PARLIAMENTARY WRITTEN QUESTION
Children: Day Care (31 January 2017)
Question Asked
Asked by:
Angela Rayner (Labour)
Answer
The latest census data on the provision of education for children under 5 years of age shows there are approximately 1.34 million 3- and 4- year old children benefitting from funded early education places: see Table 2, https://www.gov.uk/government/statistics/education-provision-children-under-5-years-of-age-january-2016.
Included in this figure are approximately 430,000 children who are in reception and other non-nursery classes; this leaves approximately 910,000 children who are currently in receipt of the 15 hour free entitlement.

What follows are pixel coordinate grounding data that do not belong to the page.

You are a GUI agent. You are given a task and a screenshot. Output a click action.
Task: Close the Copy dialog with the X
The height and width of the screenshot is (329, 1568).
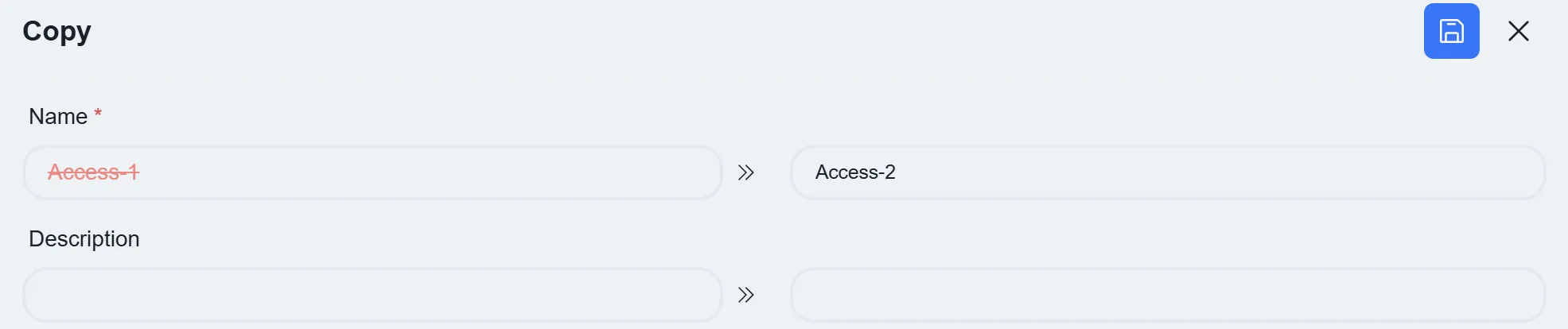click(1518, 31)
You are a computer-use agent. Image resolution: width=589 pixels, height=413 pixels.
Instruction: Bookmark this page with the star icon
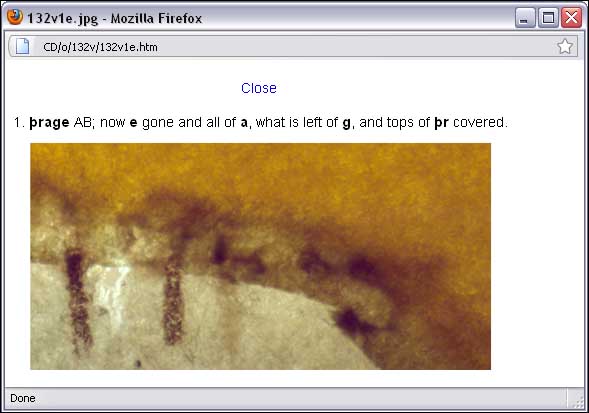tap(565, 46)
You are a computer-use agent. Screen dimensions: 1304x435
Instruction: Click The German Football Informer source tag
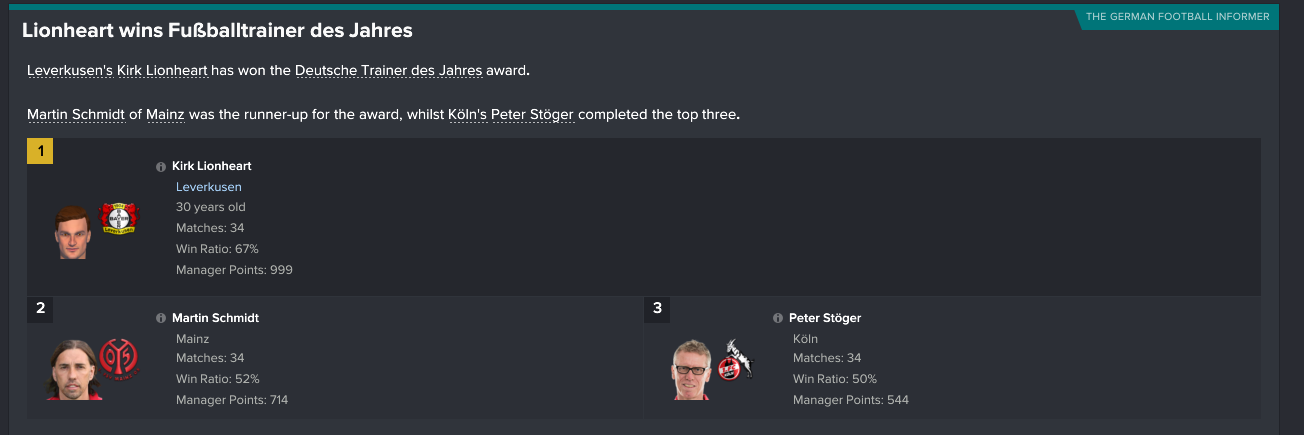pos(1177,17)

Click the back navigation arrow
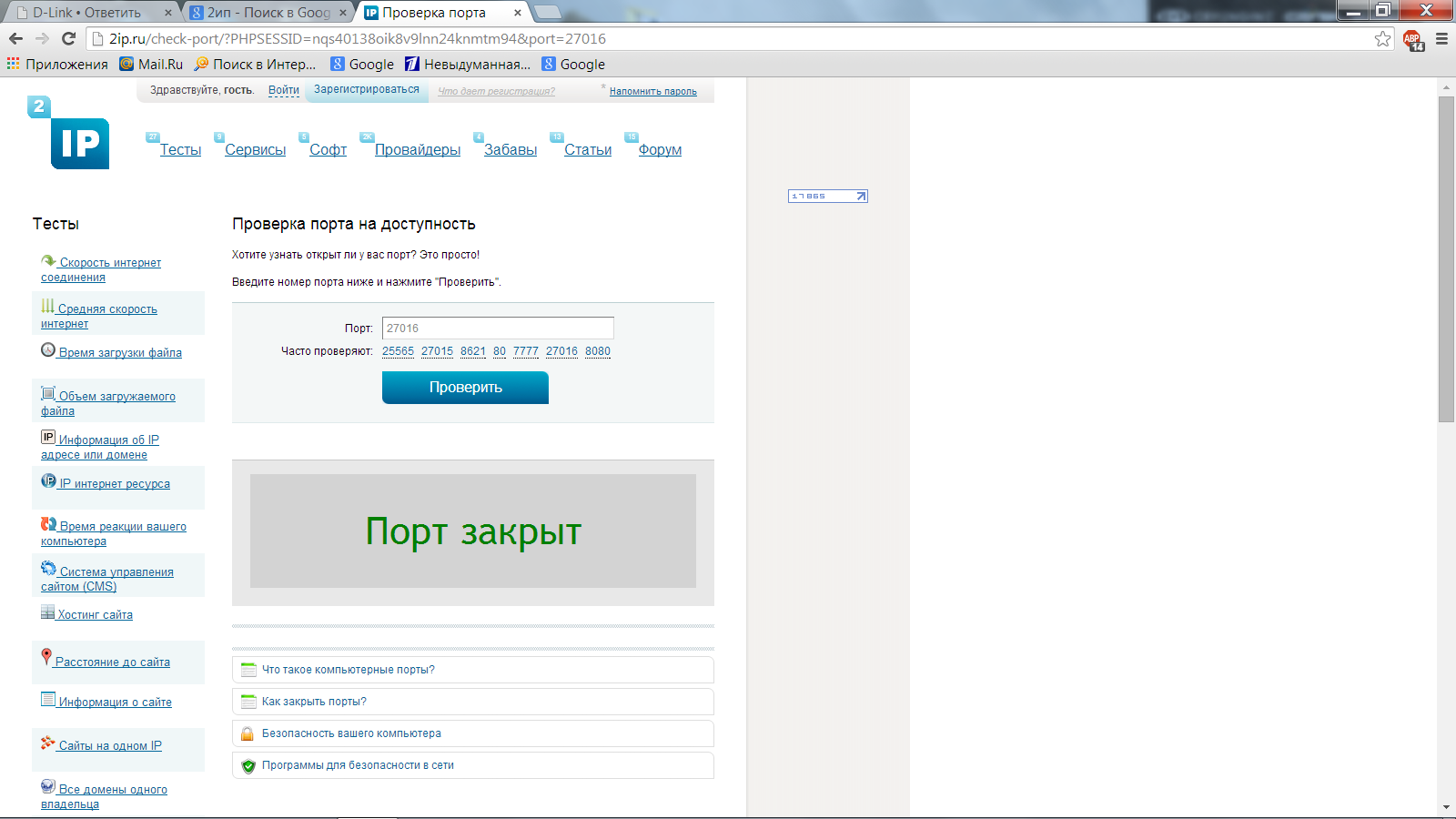(15, 38)
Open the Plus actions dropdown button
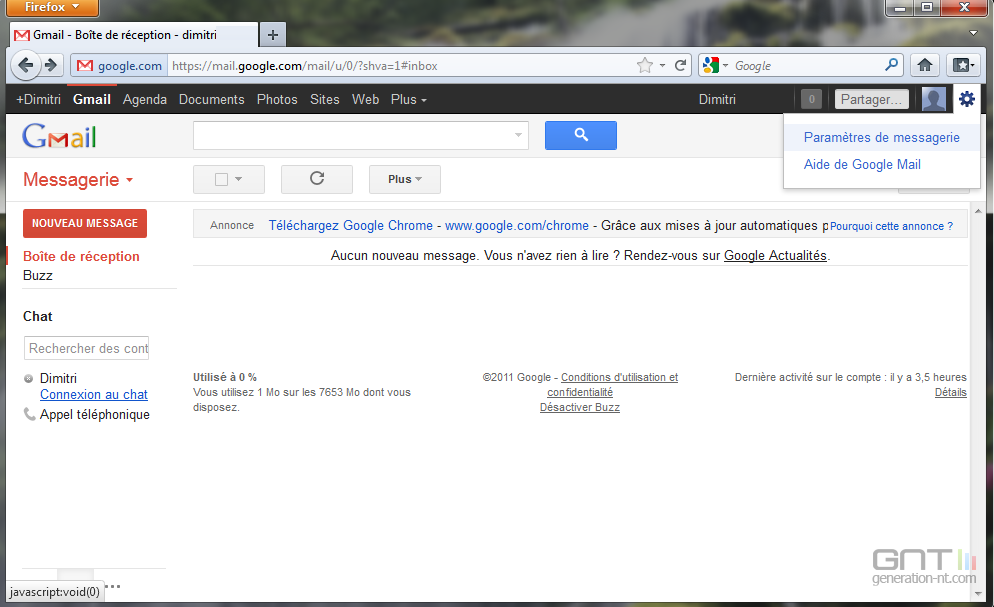This screenshot has width=994, height=607. (x=405, y=179)
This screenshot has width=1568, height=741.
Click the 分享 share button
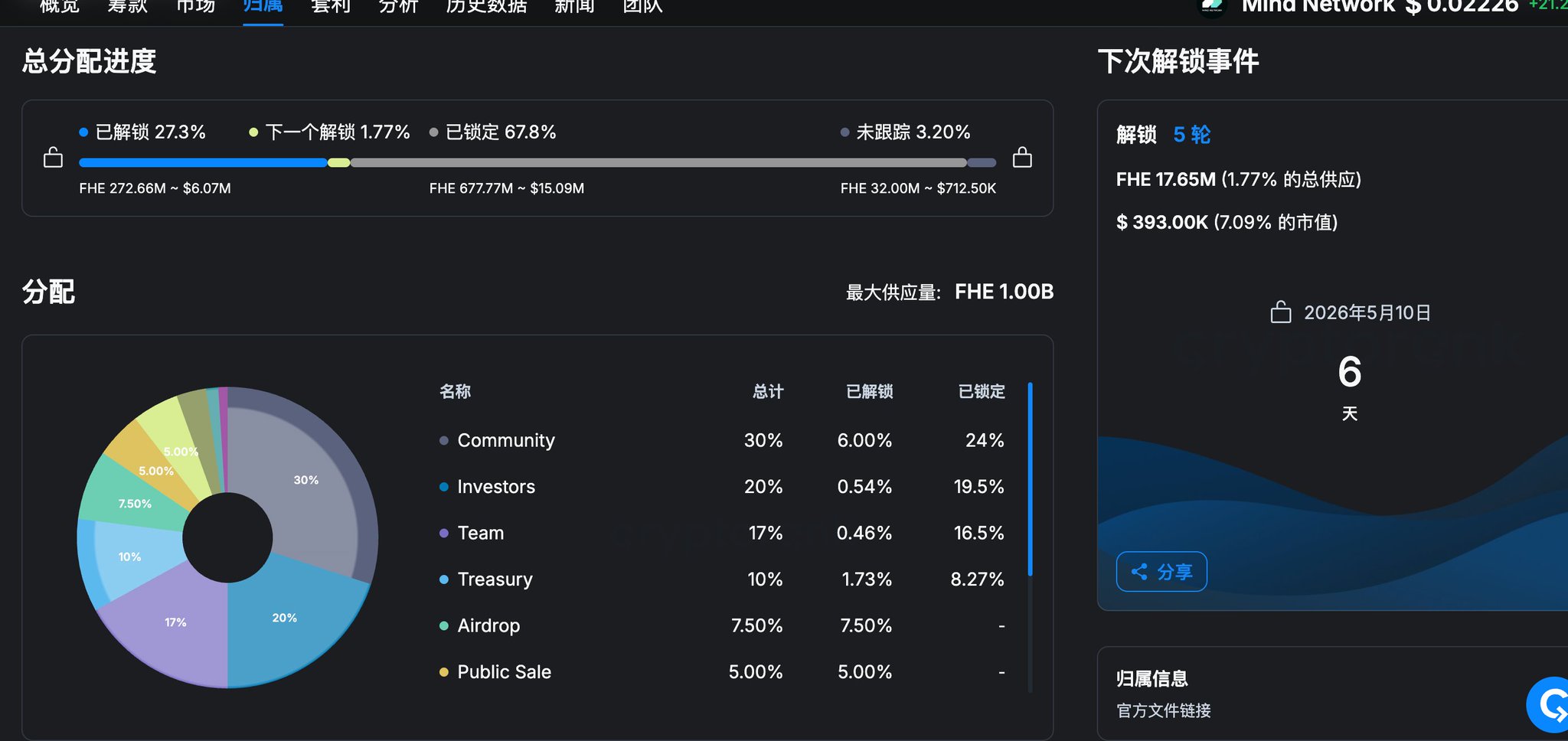coord(1161,572)
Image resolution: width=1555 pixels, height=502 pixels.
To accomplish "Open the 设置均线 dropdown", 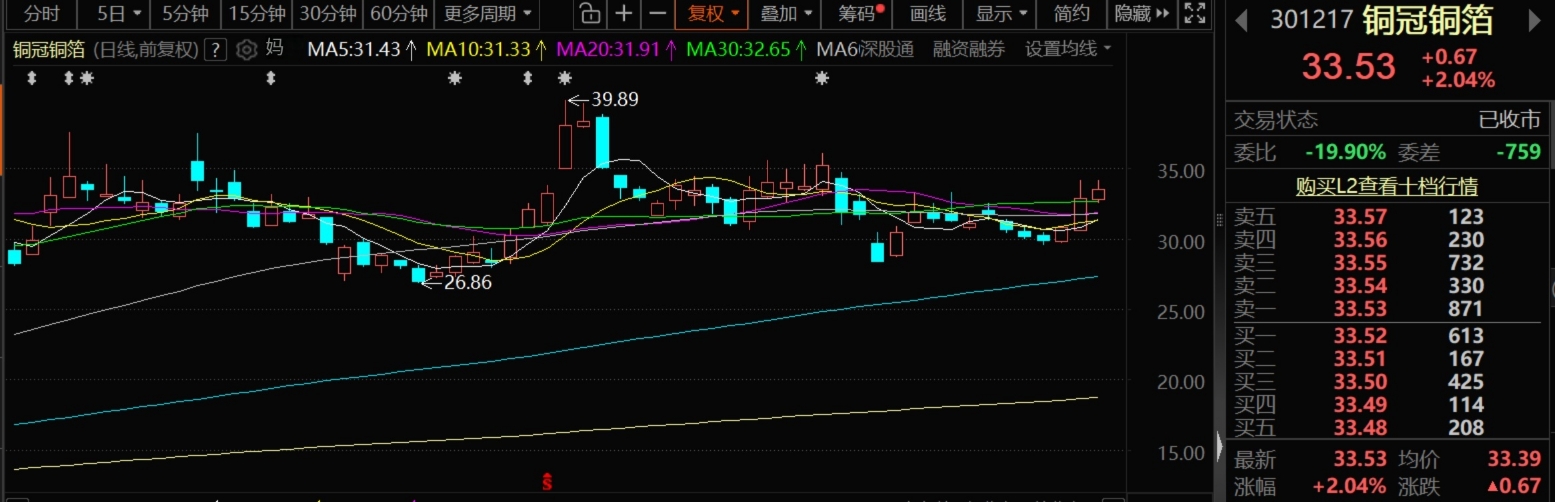I will 1068,49.
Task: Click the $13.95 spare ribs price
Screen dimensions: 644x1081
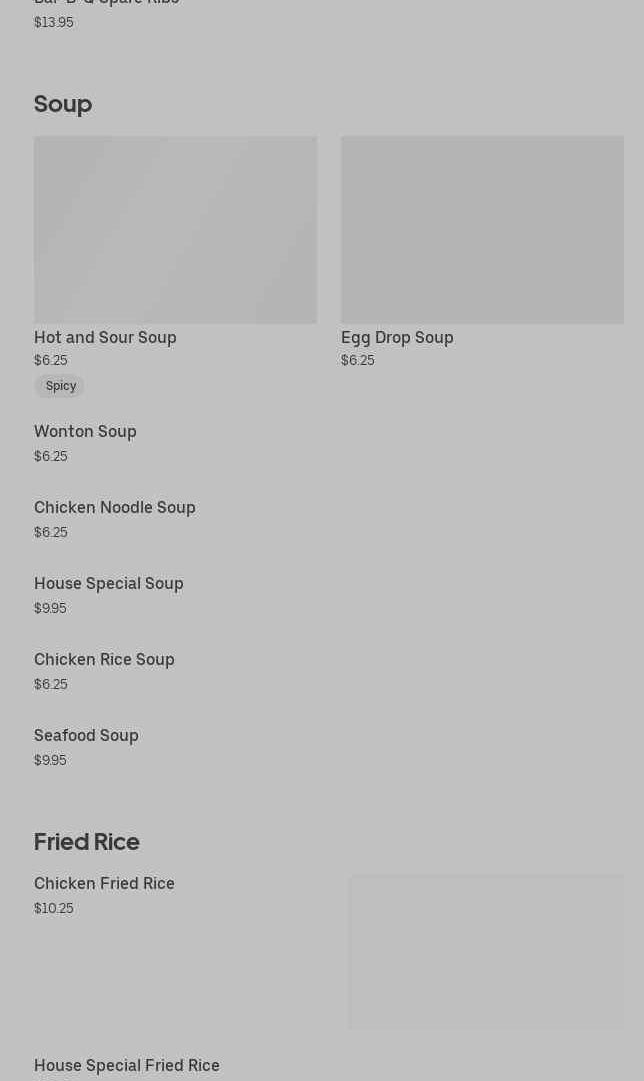Action: [54, 23]
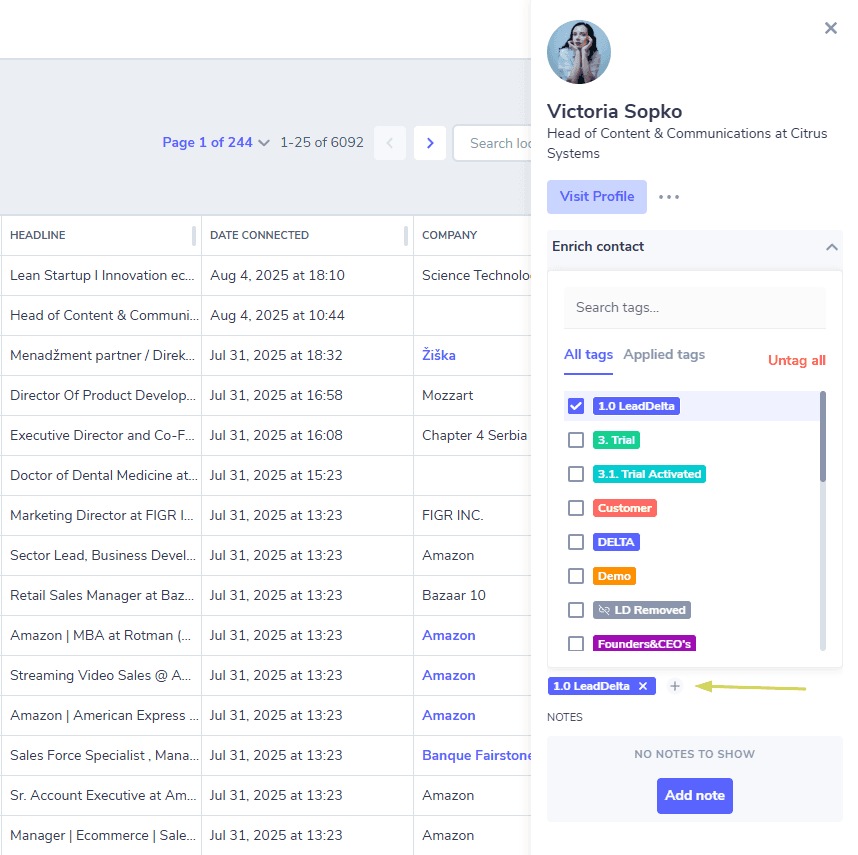
Task: Open the Page 1 of 244 dropdown
Action: pyautogui.click(x=216, y=143)
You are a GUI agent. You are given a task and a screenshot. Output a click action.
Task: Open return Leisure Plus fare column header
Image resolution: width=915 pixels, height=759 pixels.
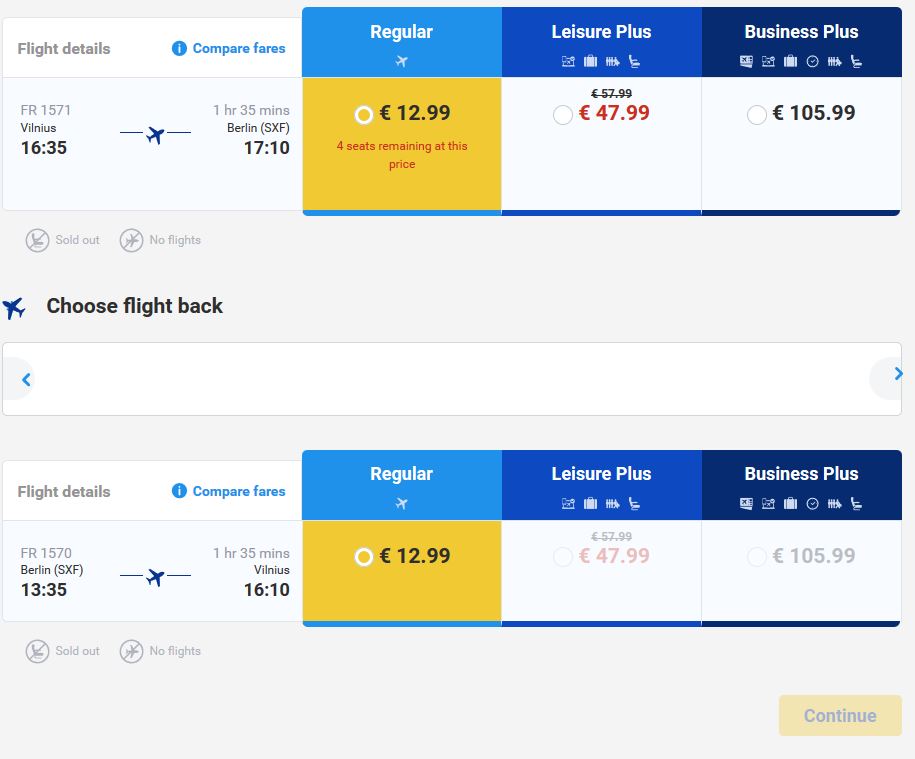[x=602, y=485]
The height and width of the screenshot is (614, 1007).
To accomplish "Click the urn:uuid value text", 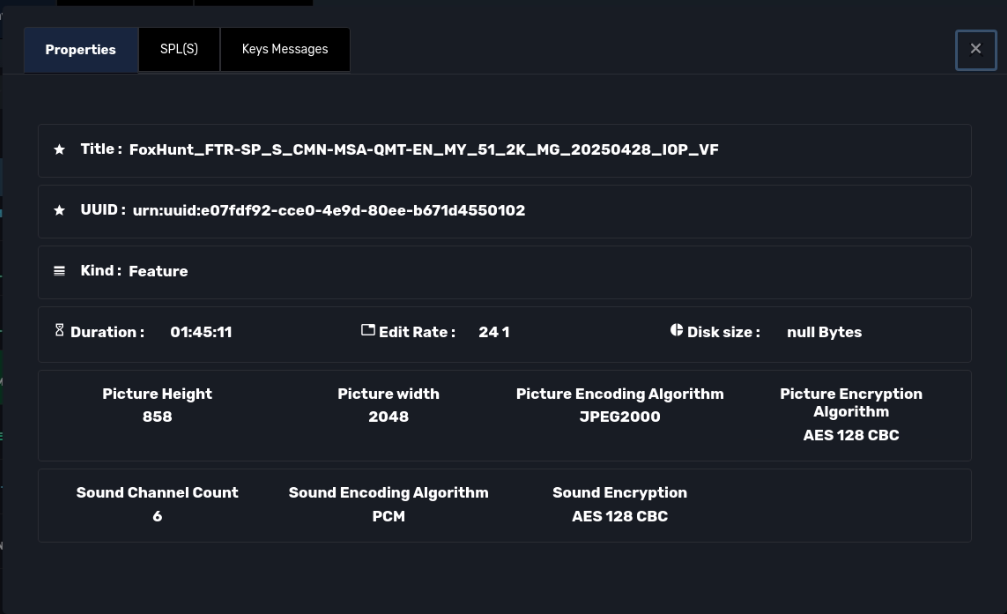I will [328, 211].
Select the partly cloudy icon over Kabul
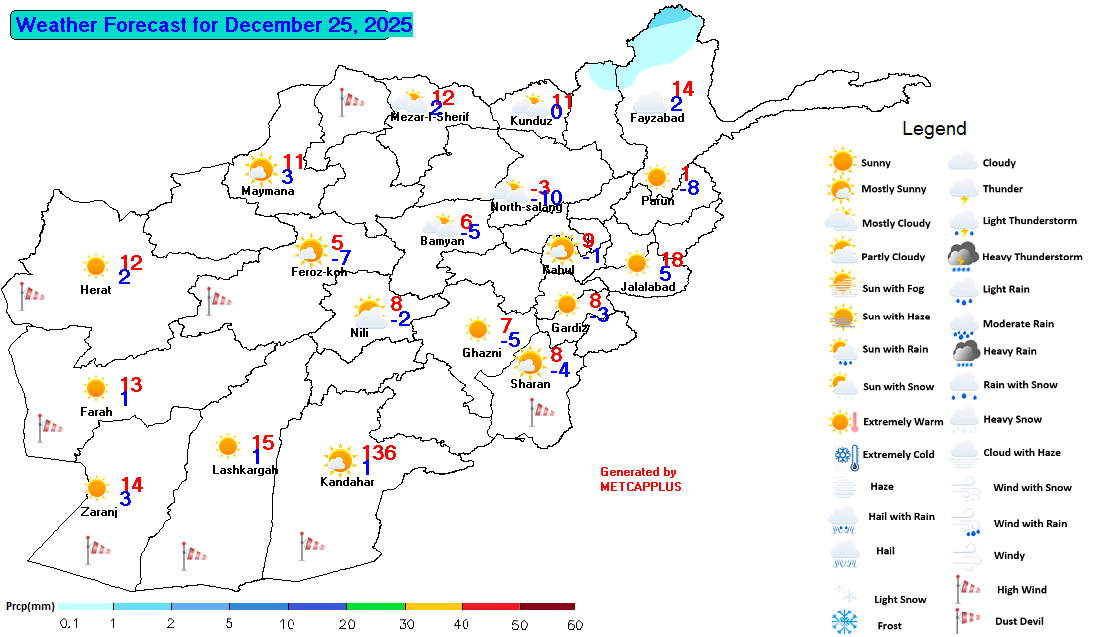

We have provisionally estimated how many of these may not be eligible using data on income from the Family Resources Survey and Survey of Personal Incomes. This suggests roughly 520,000 children currently in receipt of the 15 hour free entitlement will not be eligible for the receipt for the further 15 hours of free childcare. Some of these households will not be eligible because their income will exceed the £100,000 income limit.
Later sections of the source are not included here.